The Ninth Finance Commission of India was set up in June 1987 under the chairmanship of Mr. N.K.P Salve.

==Members==
The members of the Commission were:

- Shri N.K.P. Salve, Chairman
- Shri Justice Abdus Sattar Qureshi
- Dr. Raja J. Chelliah
- Shri Lal Thanhawla, resigned on 24 January 1989
- Shri Mahesh Prasad, Member Secretary, resigned during the term of the Commission
- Shri S. Venkitaramanan, joined in place of Shri Lal Thanhawla on 3 May 1989
- Shri Venkitaramanan, resigned as Member of the Finance Commission on his appointment as Adviser to the Government of Karnataka
- Shri R. Keishing, assumed charge as part-time Member of the Commission with effect from 25 November 1989.
- Shri K.V.R. Nair, appointed as Member Secretary in place of Shri Mahesh Prasad from 13 July 1989

=== Terms of Reference ===
The Commission was asked to adopt a normative approach in assessing the receipts and the expenditures on the revenue account not only of the states but also of the centre with due regard to the special problems of each state and the special requirement of the central government. Generating surpluses on revenue account of both the states and centre for capital investment should also be considered. Changes in the principles that govern the distribution between the union and the states and also the states inter-se of the net proceeds of central taxes are to be made

The commission will also make recommendations regarding the principles which should govern the grants in aid of the revenue of the state out of the Consolidated Fund of India. It is to assess the debt position of the states as on 31 March 1989 and suggest corrective measures. In regard to the financing of the relief expenditure by the states affected by natural calamities the commission is to examine the feasibility of establishing a National Insurance Fund to which the state governments may contribute a percentage of their revenue receipts.

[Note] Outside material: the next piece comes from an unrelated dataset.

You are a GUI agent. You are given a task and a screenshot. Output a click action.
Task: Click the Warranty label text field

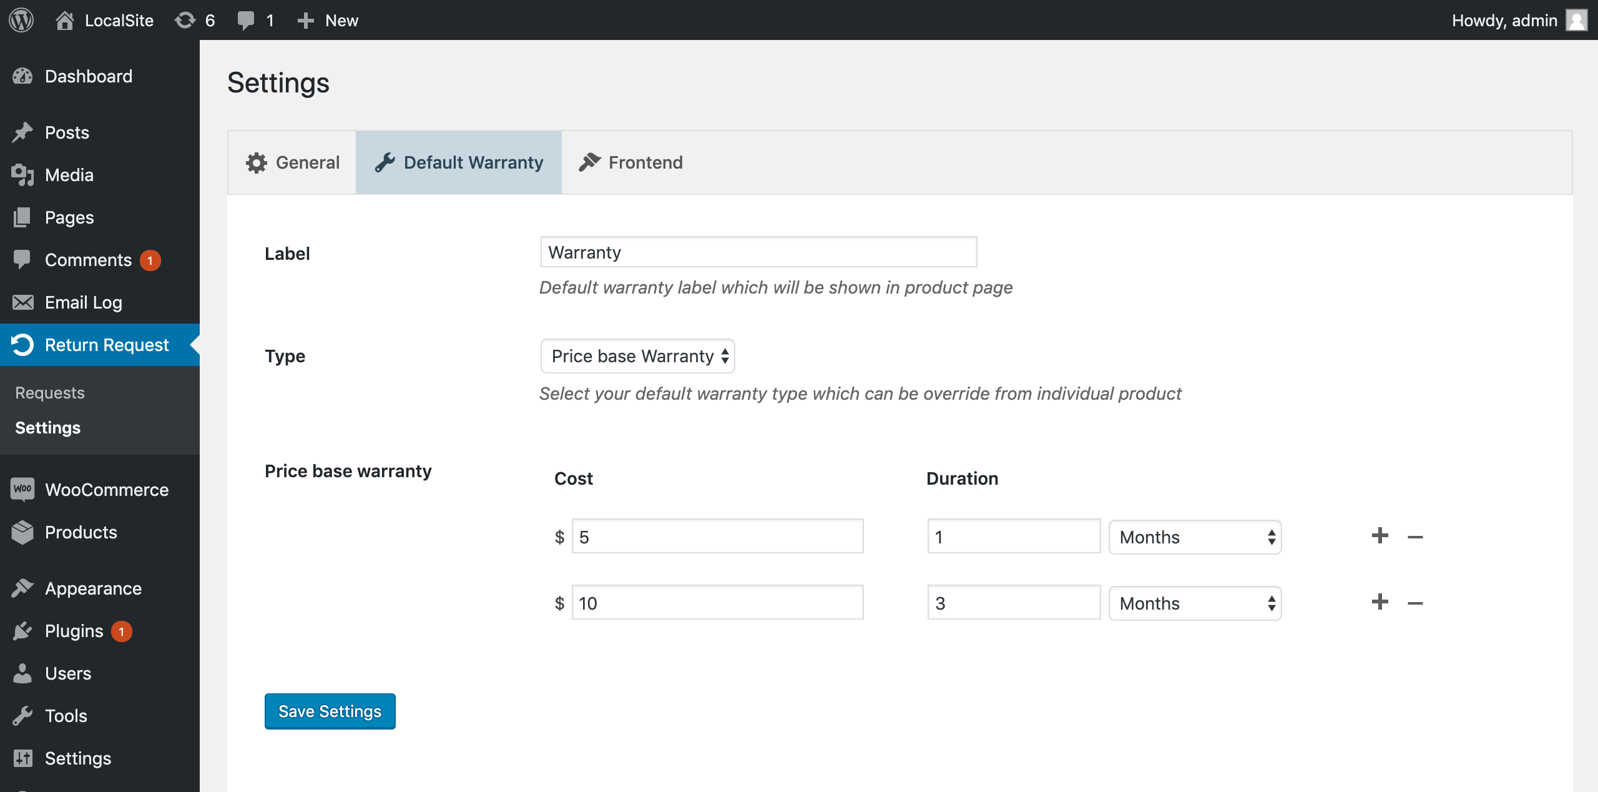(758, 252)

The government's decision to accept all the major recommendations of this commission which would bring substantial benefits to the state during the eighth five-year plan period (especially in relation to debt relief) shows the upper hand enjoyed by this body.

=== Recommendations ===
- Income Tax – 85% of the divisible pool of the income tax to be assigned to the state and out of the net distributable proceeds a sum equal to 1.437% should be deemed to represent the proceeds attributable to the Union Territories.
- Relief Funds – The existing arrangements to be replaced by a new order under which the states will have greater autonomy and accountability. A calamity relief fund to be constituted for each state to which contribution is to be made in the ratio 75:25 (centre: state).
- Debt Relief – The Commission recommended that the Reserve Bank of India may work out a formula for amortization of the states’ market borrowings. From 1990 to 1991 the direct central loans for states’ plans should have a maturity period of 20 years with 50% of the loans enjoying a grace period of 5 years. The loans given to the federating states for drought relief during 1986–89 as outstanding on 31 March 1989 are to be waived. The state plan loans advance to the states during the 1984–89 period and outstanding on 31 March 1990 should be consolidated, rescheduled to 15 years in the case of all the states.